_Task requirements_
Return all of the entries below exactly as they are given.

_Listed entries_
------------------------------------------------
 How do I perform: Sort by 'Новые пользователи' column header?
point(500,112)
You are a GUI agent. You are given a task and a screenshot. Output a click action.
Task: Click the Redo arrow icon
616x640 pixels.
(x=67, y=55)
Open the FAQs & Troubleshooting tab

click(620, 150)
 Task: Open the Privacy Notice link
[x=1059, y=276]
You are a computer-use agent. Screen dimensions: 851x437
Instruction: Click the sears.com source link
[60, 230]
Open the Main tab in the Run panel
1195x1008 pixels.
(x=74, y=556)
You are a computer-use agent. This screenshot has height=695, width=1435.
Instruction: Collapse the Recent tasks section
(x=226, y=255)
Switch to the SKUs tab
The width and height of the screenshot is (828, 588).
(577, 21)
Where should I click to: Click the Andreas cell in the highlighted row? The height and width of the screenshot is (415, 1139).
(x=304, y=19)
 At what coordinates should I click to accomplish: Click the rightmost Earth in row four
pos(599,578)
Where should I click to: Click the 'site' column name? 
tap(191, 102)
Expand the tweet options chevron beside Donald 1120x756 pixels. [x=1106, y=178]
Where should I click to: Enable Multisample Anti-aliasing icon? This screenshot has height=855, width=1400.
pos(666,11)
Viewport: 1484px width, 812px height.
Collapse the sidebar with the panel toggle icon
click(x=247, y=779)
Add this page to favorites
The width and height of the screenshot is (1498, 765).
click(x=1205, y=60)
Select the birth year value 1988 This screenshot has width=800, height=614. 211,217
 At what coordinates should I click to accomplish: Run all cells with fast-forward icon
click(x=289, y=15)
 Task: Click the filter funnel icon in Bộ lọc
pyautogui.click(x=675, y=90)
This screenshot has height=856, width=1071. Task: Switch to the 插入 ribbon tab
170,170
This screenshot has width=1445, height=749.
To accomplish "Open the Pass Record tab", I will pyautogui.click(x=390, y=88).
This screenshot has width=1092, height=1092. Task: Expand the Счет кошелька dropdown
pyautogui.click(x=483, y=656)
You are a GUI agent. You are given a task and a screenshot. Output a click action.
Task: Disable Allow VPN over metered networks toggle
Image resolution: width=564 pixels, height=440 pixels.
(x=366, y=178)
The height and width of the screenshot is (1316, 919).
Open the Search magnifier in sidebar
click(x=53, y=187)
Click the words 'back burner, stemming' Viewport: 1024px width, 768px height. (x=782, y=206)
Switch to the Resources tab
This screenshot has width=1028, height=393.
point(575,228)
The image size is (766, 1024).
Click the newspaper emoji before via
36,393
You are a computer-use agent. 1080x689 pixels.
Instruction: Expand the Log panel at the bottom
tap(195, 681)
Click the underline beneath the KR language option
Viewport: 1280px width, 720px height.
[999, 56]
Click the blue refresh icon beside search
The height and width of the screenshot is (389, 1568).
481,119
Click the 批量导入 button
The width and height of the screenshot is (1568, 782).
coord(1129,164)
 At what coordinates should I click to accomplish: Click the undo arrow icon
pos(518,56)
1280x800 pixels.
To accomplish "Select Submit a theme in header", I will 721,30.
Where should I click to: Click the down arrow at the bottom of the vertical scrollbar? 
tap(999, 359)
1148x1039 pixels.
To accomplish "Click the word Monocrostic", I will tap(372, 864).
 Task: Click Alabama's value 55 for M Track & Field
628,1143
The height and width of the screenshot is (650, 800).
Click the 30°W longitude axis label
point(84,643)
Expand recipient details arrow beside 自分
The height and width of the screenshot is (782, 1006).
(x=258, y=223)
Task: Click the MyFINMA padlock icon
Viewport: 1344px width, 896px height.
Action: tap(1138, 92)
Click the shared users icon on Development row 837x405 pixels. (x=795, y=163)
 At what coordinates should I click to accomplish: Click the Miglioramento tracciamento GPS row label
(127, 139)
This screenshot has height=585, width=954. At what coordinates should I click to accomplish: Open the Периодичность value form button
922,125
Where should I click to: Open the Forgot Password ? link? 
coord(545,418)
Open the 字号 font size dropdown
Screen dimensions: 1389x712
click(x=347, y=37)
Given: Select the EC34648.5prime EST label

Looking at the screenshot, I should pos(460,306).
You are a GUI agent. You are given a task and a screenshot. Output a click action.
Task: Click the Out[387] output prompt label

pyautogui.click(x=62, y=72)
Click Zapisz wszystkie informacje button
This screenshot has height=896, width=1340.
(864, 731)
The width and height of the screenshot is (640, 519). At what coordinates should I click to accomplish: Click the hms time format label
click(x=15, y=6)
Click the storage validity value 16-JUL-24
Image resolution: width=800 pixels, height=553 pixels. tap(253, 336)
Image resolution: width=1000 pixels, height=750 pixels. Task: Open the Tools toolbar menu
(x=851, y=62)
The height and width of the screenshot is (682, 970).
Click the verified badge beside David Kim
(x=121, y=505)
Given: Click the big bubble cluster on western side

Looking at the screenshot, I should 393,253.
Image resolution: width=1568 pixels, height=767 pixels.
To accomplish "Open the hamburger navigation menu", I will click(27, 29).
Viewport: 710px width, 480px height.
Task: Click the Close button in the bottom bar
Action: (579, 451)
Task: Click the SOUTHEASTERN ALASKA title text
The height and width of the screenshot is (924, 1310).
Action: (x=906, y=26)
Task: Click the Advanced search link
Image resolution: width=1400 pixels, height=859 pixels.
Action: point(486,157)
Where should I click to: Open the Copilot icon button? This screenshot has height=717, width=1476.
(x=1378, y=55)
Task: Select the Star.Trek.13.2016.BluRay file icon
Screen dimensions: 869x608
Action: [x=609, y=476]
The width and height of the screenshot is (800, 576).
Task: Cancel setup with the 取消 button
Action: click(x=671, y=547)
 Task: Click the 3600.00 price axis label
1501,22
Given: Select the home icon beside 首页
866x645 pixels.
------------------------------------------------
_Response_
 How do I perform: Sort by 'Новые пользователи' column header?
point(500,112)
You are a GUI agent. You are given a task and a screenshot. Output a click action.
Task: Click the Redo arrow icon
616x640 pixels.
(x=67, y=55)
Open the FAQs & Troubleshooting tab

click(620, 150)
 Task: Open the Privacy Notice link
[x=1059, y=276]
You are a computer-use agent. Screen dimensions: 851x437
Instruction: Click the sears.com source link
[60, 230]
Open the Main tab in the Run panel
1195x1008 pixels.
(x=74, y=556)
You are a computer-use agent. This screenshot has height=695, width=1435.
Instruction: Collapse the Recent tasks section
(x=226, y=255)
Switch to the SKUs tab
The width and height of the screenshot is (828, 588).
(577, 21)
Where should I click to: Click the Andreas cell in the highlighted row? The height and width of the screenshot is (415, 1139).
(x=304, y=19)
 At what coordinates should I click to accomplish: Click the rightmost Earth in row four
pos(599,578)
Where should I click to: Click the 'site' column name? 
tap(191, 102)
Expand the tweet options chevron beside Donald 1120x756 pixels. [x=1106, y=178]
Where should I click to: Enable Multisample Anti-aliasing icon? This screenshot has height=855, width=1400.
pos(666,11)
Viewport: 1484px width, 812px height.
Collapse the sidebar with the panel toggle icon
click(x=247, y=779)
Add this page to favorites
The width and height of the screenshot is (1498, 765).
click(x=1205, y=60)
Select the birth year value 1988 This screenshot has width=800, height=614. 211,217
 At what coordinates should I click to accomplish: Run all cells with fast-forward icon
click(x=289, y=15)
 Task: Click the filter funnel icon in Bộ lọc
pyautogui.click(x=675, y=90)
This screenshot has height=856, width=1071. Task: Switch to the 插入 ribbon tab
170,170
This screenshot has width=1445, height=749.
To accomplish "Open the Pass Record tab", I will pyautogui.click(x=390, y=88).
This screenshot has width=1092, height=1092. Task: Expand the Счет кошелька dropdown
pyautogui.click(x=483, y=656)
You are a GUI agent. You are given a task and a screenshot. Output a click action.
Task: Disable Allow VPN over metered networks toggle
Image resolution: width=564 pixels, height=440 pixels.
(x=366, y=178)
The height and width of the screenshot is (1316, 919).
Open the Search magnifier in sidebar
click(x=53, y=187)
Click the words 'back burner, stemming' Viewport: 1024px width, 768px height. (x=782, y=206)
Switch to the Resources tab
This screenshot has width=1028, height=393.
point(575,228)
The image size is (766, 1024).
Click the newspaper emoji before via
36,393
You are a computer-use agent. 1080x689 pixels.
Instruction: Expand the Log panel at the bottom
tap(195, 681)
Click the underline beneath the KR language option
Viewport: 1280px width, 720px height.
[999, 56]
Click the blue refresh icon beside search
The height and width of the screenshot is (389, 1568).
481,119
Click the 批量导入 button
The width and height of the screenshot is (1568, 782).
coord(1129,164)
 At what coordinates should I click to accomplish: Click the undo arrow icon
pos(518,56)
1280x800 pixels.
To accomplish "Select Submit a theme in header", I will 721,30.
Where should I click to: Click the down arrow at the bottom of the vertical scrollbar? 
tap(999, 359)
1148x1039 pixels.
To accomplish "Click the word Monocrostic", I will tap(372, 864).
 Task: Click Alabama's value 55 for M Track & Field
628,1143
The height and width of the screenshot is (650, 800).
Click the 30°W longitude axis label
point(84,643)
Expand recipient details arrow beside 自分
The height and width of the screenshot is (782, 1006).
(x=258, y=223)
Task: Click the MyFINMA padlock icon
Viewport: 1344px width, 896px height.
Action: tap(1138, 92)
Click the shared users icon on Development row 837x405 pixels. (x=795, y=163)
 At what coordinates should I click to accomplish: Click the Miglioramento tracciamento GPS row label
(127, 139)
This screenshot has height=585, width=954. At what coordinates should I click to accomplish: Open the Периодичность value form button
922,125
Where should I click to: Open the Forgot Password ? link? 
coord(545,418)
Open the 字号 font size dropdown
Screen dimensions: 1389x712
click(x=347, y=37)
Given: Select the EC34648.5prime EST label

Looking at the screenshot, I should pos(460,306).
You are a GUI agent. You are given a task and a screenshot. Output a click action.
Task: Click the Out[387] output prompt label

pyautogui.click(x=62, y=72)
Click Zapisz wszystkie informacje button
This screenshot has height=896, width=1340.
(864, 731)
The width and height of the screenshot is (640, 519). At what coordinates should I click to accomplish: Click the hms time format label
click(x=15, y=6)
Click the storage validity value 16-JUL-24
Image resolution: width=800 pixels, height=553 pixels. tap(253, 336)
Image resolution: width=1000 pixels, height=750 pixels. Task: Open the Tools toolbar menu
(x=851, y=62)
The height and width of the screenshot is (682, 970).
Click the verified badge beside David Kim
(x=121, y=505)
Given: Click the big bubble cluster on western side

Looking at the screenshot, I should 393,253.
Image resolution: width=1568 pixels, height=767 pixels.
To accomplish "Open the hamburger navigation menu", I will click(27, 29).
Viewport: 710px width, 480px height.
Task: Click the Close button in the bottom bar
Action: (579, 451)
Task: Click the SOUTHEASTERN ALASKA title text
The height and width of the screenshot is (924, 1310).
Action: (x=906, y=26)
Task: Click the Advanced search link
Image resolution: width=1400 pixels, height=859 pixels.
Action: point(486,157)
Where should I click to: Open the Copilot icon button? This screenshot has height=717, width=1476.
(x=1378, y=55)
Task: Select the Star.Trek.13.2016.BluRay file icon
Screen dimensions: 869x608
Action: [x=609, y=476]
The width and height of the screenshot is (800, 576).
Task: Cancel setup with the 取消 button
Action: click(x=671, y=547)
 Task: Click the 3600.00 price axis label
1501,22
Given: Select the home icon beside 首页
866x645 pixels.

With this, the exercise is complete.